Mehrere Medien hatten berichtet, dass die Bundesregierung die Eigentümer und die Führung von KNDS gebeten habe, den noch vor der Sommerpause geplanten Börsengang auf den Herbst zu verschieben. Hintergrund ist, dass dem Bund bei Verhandlungen über einen geplanten Einstieg bei KNDS die Zeit davonläuft.

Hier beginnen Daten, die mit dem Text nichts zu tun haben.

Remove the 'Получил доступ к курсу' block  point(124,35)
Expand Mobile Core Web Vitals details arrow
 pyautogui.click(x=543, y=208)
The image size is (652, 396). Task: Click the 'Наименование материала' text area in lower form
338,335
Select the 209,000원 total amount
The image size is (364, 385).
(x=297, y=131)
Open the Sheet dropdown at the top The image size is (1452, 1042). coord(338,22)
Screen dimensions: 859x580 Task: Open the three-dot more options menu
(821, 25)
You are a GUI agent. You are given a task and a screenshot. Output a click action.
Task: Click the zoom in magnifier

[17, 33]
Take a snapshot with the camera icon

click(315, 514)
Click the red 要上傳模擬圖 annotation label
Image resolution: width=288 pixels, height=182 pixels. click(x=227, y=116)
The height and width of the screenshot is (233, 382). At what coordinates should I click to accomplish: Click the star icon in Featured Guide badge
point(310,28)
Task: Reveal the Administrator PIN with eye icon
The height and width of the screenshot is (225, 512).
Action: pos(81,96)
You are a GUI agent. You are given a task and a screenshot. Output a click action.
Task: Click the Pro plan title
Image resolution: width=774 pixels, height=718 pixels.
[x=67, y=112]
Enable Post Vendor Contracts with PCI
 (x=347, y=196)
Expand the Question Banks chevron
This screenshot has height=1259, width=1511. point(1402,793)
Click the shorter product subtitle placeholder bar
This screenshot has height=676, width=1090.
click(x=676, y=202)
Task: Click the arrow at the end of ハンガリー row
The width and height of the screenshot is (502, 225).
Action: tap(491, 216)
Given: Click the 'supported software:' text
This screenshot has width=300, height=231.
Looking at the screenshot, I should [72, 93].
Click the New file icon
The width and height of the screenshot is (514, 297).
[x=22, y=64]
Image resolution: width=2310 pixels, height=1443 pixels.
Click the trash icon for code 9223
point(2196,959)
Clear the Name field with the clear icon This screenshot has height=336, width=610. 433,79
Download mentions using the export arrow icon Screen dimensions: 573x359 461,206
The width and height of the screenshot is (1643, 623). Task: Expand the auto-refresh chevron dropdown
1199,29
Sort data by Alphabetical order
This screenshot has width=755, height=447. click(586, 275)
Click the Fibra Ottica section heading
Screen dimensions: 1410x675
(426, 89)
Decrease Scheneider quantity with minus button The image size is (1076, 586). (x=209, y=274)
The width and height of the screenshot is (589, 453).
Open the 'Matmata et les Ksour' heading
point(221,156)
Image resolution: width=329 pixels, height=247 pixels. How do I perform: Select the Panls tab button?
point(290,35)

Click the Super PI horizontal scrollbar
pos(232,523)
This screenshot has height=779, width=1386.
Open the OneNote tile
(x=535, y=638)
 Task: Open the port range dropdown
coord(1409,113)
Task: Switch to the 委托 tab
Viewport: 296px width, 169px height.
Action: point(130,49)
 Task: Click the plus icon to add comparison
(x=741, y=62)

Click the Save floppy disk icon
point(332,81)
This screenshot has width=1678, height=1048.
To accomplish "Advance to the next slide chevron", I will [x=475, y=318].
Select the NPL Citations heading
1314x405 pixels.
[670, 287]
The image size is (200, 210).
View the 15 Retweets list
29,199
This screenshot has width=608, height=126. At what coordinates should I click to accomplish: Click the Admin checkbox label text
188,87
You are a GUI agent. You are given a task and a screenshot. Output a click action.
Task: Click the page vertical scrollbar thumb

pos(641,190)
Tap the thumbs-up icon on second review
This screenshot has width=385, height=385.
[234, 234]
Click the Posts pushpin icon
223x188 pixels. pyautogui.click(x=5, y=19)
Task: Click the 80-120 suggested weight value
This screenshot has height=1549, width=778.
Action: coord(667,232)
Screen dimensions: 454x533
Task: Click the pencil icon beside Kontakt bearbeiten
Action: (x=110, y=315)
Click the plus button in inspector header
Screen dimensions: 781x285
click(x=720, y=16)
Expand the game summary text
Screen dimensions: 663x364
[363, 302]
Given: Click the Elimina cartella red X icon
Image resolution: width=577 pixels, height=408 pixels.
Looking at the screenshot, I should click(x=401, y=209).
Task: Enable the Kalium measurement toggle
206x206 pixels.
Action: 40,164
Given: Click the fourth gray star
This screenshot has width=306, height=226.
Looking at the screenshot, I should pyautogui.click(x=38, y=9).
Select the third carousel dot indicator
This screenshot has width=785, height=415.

Erst vor Kurzem hatten Staatssekretäre im Verteidigungs- und im Wirtschaftsministerium den beiden KNDS-Eigentümerfamilien Bode und Braunbehrens ihr Interesse signalisiert, ihnen noch vor dem Börsengang einen Anteil von 30 bis 40 Prozent abzukaufen. KNDS würde eine mögliche Beteiligung der Bundesregierung am Aktionärskreis begrüßen, so das Unternehmen.
Die Konzentration gelte gleichwohl der sorgsamen Vorbereitung des Börsengangs im besten Interesse des Unternehmens, seiner bestehenden Eigentümer, Mitarbeiter und Kunden, erklärte der Panzerbauer.